Low-thrust spacecraft trajectory optimization is often a difficult and time-consuming process. One alternative is to instead use a closed-loop, feedback-driven control law, which calculates the control using knowledge of only the current state and target state, and does not require the solution of a nonlinear optimization problem or system of nonlinear equations. Though generally suboptimal, such control laws are attractive because of the ease and speed with which they may be implemented and used to calculate feasible low-thrust maneuvers.

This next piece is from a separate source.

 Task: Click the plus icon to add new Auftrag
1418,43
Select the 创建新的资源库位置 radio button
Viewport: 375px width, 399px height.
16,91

This thesis presents the theoretical foundations for seven modern low-thrust control laws based on control law "blending" and Lyapunov control theory for a particle spacecraft operating in an inverse-square gravitational field. The control laws are evaluated critically to determine those that present the best combinations of thoroughness of method and minimization of user input required. The three control laws judged to exhibit the most favorable characteristics are then compared quantitatively through three numerical simulations. The simulations demonstrate the effectiveness of feedback-driven control laws, but also reveal several situations in which the control laws may perform poorly or break down altogether due to either theoretical shortcomings or numerical difficulties. The causes and effects of these issues are explained, and methods of handling them are proposed, implemented, and evaluated. Various opportunities for further work in the area are also described.